Task:
When the string "avatar" is part of a line in the data below, report the whole line.

Records for processing:
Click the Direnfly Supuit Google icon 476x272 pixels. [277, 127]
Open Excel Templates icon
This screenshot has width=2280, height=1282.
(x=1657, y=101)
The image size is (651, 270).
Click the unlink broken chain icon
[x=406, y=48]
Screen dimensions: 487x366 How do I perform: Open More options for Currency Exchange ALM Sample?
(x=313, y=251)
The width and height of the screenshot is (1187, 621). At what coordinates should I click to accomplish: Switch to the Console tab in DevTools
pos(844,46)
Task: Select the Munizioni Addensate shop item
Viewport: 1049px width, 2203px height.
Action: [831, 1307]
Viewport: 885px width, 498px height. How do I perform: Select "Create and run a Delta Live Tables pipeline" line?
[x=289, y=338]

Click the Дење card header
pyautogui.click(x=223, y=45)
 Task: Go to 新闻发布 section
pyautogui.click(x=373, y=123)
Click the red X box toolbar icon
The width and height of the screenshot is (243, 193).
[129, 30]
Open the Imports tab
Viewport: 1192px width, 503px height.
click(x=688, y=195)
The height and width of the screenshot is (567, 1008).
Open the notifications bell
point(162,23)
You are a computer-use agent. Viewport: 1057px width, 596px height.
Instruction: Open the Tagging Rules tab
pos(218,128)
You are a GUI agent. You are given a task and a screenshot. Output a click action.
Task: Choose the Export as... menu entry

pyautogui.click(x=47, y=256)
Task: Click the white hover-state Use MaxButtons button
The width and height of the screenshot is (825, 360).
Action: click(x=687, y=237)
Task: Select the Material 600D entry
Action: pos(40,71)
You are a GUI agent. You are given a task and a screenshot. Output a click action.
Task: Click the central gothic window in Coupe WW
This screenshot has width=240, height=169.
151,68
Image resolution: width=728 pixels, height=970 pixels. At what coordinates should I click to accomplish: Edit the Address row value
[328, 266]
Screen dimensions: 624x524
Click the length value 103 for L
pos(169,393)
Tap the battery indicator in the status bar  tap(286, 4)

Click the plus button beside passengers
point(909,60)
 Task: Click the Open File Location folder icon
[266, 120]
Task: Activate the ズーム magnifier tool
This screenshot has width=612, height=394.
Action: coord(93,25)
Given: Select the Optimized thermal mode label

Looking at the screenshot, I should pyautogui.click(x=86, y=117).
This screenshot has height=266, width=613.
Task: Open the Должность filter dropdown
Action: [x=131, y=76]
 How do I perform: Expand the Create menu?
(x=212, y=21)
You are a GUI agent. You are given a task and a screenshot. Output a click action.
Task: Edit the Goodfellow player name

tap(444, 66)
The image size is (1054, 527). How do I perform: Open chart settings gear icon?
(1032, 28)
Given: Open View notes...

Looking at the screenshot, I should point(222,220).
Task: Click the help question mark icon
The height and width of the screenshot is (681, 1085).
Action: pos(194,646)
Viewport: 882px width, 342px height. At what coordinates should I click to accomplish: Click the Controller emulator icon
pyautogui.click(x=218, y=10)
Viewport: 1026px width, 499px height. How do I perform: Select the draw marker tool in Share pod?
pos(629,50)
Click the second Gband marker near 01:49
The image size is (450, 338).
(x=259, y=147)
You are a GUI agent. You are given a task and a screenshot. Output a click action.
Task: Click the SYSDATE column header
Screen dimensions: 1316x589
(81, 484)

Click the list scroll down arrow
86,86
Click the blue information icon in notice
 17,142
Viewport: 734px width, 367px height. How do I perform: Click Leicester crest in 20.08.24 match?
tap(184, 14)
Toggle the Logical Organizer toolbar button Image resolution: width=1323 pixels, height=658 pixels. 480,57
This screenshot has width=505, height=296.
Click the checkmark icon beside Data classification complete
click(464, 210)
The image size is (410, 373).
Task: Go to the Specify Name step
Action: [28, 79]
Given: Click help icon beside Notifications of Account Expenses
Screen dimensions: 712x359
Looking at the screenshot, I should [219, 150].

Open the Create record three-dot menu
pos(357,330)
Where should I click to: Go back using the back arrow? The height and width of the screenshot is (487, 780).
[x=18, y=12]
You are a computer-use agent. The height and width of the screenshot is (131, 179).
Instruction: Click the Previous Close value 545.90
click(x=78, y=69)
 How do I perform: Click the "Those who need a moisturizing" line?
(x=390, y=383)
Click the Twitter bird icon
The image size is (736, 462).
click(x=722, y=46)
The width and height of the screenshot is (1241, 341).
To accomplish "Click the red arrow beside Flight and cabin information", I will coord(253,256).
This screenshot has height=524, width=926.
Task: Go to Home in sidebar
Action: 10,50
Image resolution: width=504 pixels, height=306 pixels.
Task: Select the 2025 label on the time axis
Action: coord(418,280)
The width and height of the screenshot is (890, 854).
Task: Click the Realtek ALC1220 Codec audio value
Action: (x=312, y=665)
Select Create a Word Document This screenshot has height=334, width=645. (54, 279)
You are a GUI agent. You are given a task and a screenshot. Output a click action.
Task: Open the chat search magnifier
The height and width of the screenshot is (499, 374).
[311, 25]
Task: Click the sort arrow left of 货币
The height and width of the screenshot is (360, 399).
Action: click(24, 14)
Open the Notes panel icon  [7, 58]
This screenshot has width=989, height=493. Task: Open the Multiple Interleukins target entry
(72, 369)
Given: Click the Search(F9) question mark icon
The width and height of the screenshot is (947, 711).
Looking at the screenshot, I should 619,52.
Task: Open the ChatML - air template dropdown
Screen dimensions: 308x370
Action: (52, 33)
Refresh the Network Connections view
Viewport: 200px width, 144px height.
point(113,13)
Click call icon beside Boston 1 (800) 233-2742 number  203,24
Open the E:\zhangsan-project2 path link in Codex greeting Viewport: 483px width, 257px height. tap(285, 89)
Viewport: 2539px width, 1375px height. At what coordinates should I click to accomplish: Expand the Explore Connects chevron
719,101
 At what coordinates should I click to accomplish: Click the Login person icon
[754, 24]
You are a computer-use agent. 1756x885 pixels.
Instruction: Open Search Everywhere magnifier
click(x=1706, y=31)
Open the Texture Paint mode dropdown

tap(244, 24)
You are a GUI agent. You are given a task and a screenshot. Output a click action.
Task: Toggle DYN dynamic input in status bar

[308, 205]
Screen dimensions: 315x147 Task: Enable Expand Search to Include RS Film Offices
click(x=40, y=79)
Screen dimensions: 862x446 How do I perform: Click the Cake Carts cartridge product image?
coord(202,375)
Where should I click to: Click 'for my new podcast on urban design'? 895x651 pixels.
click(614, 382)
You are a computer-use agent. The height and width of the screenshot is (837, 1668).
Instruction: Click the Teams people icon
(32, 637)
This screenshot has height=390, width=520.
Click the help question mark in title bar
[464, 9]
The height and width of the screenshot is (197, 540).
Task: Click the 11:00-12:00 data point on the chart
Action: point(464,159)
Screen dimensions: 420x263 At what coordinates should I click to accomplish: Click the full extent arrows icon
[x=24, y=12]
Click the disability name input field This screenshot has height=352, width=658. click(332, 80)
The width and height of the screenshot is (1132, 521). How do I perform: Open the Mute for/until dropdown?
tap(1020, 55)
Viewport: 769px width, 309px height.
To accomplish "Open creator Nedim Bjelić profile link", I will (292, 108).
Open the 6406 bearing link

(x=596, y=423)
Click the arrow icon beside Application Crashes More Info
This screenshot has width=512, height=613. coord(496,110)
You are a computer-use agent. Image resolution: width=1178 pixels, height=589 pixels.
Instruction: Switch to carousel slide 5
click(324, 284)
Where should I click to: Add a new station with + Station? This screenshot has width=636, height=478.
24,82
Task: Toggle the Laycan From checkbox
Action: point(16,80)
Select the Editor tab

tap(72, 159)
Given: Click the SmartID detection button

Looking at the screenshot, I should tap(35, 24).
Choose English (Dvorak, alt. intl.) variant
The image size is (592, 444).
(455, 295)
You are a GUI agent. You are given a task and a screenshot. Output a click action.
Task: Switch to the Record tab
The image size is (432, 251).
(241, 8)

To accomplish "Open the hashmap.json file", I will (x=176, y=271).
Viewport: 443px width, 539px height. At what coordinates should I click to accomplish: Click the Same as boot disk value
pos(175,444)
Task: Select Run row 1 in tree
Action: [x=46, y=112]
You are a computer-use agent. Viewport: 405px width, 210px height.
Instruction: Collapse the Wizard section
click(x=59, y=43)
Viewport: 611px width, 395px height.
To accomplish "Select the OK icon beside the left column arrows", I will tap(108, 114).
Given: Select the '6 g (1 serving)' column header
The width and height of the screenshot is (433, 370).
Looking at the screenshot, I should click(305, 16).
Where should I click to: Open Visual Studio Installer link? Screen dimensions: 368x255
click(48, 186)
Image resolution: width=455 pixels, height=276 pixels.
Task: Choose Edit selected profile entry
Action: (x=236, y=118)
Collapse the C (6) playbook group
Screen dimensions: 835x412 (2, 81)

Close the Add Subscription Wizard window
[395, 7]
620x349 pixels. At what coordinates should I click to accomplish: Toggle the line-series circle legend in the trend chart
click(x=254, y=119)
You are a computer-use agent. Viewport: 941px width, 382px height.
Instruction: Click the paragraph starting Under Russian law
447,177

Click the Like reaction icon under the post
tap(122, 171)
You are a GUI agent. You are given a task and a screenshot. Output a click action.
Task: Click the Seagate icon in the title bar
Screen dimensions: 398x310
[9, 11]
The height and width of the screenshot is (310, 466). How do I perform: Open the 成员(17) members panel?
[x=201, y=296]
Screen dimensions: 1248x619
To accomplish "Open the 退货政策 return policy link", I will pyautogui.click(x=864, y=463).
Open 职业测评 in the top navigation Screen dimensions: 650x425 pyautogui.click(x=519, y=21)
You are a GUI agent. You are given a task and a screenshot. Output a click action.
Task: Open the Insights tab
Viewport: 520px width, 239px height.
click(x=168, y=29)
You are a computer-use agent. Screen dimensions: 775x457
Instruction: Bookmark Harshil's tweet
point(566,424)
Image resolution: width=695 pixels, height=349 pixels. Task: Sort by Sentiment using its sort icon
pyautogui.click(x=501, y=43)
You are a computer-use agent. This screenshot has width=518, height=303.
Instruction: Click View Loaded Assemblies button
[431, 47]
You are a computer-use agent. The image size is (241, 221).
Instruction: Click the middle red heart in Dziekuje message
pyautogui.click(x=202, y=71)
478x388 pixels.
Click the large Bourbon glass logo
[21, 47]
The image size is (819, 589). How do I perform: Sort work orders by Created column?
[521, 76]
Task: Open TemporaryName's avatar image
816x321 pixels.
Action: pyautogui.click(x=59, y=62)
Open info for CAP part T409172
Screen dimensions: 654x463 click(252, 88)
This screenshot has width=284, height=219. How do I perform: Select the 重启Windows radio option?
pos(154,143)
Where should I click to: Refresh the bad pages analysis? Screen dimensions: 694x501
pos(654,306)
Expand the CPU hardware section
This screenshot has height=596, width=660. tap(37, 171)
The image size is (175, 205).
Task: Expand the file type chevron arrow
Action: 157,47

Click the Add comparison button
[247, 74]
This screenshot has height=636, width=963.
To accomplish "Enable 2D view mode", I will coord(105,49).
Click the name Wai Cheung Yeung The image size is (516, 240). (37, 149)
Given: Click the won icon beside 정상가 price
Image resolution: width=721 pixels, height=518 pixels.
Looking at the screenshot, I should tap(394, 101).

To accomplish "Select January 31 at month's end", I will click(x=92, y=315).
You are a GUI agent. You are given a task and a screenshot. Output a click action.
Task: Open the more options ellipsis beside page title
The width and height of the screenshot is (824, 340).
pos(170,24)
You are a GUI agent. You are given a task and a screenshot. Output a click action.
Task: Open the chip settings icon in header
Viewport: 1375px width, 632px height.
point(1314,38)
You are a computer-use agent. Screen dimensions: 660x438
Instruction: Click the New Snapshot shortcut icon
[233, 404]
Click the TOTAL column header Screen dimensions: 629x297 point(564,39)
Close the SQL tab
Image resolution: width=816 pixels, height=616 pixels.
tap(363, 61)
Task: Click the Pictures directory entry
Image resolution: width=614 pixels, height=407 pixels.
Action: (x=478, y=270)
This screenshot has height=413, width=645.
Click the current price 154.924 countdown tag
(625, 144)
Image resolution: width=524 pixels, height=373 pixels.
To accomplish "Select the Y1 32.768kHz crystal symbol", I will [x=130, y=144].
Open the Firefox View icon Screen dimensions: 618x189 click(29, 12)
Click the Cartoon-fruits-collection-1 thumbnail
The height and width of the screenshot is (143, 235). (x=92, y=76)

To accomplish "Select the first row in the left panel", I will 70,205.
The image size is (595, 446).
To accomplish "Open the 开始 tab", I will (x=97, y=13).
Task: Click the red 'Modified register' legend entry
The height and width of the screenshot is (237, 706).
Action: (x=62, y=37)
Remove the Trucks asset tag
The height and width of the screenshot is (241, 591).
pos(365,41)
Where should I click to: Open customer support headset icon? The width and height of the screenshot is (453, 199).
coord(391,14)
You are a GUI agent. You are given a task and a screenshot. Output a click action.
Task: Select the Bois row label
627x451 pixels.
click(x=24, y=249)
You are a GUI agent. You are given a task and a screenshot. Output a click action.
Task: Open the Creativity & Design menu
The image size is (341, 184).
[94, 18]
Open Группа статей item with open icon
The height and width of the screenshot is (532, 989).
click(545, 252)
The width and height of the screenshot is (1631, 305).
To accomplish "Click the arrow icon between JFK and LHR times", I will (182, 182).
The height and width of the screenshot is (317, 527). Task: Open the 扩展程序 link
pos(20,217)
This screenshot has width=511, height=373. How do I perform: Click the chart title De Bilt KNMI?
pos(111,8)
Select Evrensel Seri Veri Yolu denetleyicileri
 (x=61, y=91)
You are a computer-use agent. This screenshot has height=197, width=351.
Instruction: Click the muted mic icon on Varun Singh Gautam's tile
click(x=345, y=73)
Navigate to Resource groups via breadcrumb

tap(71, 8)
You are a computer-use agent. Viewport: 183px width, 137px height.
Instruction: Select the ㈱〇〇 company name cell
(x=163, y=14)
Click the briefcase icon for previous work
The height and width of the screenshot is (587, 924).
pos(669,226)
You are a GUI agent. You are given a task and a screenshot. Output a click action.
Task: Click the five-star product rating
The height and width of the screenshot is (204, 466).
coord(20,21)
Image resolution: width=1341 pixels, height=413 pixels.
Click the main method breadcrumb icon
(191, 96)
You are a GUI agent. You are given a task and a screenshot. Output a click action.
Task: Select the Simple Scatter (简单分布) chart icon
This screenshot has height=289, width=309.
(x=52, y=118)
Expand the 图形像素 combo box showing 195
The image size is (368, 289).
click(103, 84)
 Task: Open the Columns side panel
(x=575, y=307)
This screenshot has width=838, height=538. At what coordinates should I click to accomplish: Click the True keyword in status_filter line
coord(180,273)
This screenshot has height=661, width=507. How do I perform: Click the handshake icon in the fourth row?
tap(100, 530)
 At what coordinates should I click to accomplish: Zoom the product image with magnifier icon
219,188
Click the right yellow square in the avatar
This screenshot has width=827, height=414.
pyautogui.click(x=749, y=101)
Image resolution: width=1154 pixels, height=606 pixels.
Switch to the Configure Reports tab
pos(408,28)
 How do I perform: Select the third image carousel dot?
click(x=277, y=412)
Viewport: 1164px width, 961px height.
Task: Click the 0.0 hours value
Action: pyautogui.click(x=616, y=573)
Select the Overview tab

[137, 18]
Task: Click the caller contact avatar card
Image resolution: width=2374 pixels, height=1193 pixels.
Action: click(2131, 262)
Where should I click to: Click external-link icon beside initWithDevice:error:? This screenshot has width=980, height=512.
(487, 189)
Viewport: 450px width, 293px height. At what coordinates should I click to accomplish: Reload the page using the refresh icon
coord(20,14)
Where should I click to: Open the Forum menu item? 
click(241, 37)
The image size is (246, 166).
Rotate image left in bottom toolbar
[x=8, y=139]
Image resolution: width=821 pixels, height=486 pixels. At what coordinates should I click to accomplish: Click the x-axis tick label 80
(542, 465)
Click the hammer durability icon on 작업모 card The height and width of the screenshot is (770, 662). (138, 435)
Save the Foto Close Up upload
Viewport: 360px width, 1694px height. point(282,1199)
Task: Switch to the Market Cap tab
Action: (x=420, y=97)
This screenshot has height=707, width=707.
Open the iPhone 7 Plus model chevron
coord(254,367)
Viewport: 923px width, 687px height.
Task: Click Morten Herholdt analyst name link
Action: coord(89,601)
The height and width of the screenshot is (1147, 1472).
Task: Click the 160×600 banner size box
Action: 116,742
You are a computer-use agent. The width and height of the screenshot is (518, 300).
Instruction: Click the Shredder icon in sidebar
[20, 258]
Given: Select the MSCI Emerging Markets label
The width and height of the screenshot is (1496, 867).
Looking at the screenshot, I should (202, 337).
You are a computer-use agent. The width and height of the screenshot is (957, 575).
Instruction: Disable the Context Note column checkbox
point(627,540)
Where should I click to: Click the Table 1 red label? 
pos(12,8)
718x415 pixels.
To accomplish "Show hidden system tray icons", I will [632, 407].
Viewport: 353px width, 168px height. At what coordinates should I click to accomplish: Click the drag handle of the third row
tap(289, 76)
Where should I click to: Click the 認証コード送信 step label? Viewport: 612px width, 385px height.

Exercise solution:
Task: Open TemporaryName's avatar image
Click the right yellow square in the avatar
Task: Click the caller contact avatar card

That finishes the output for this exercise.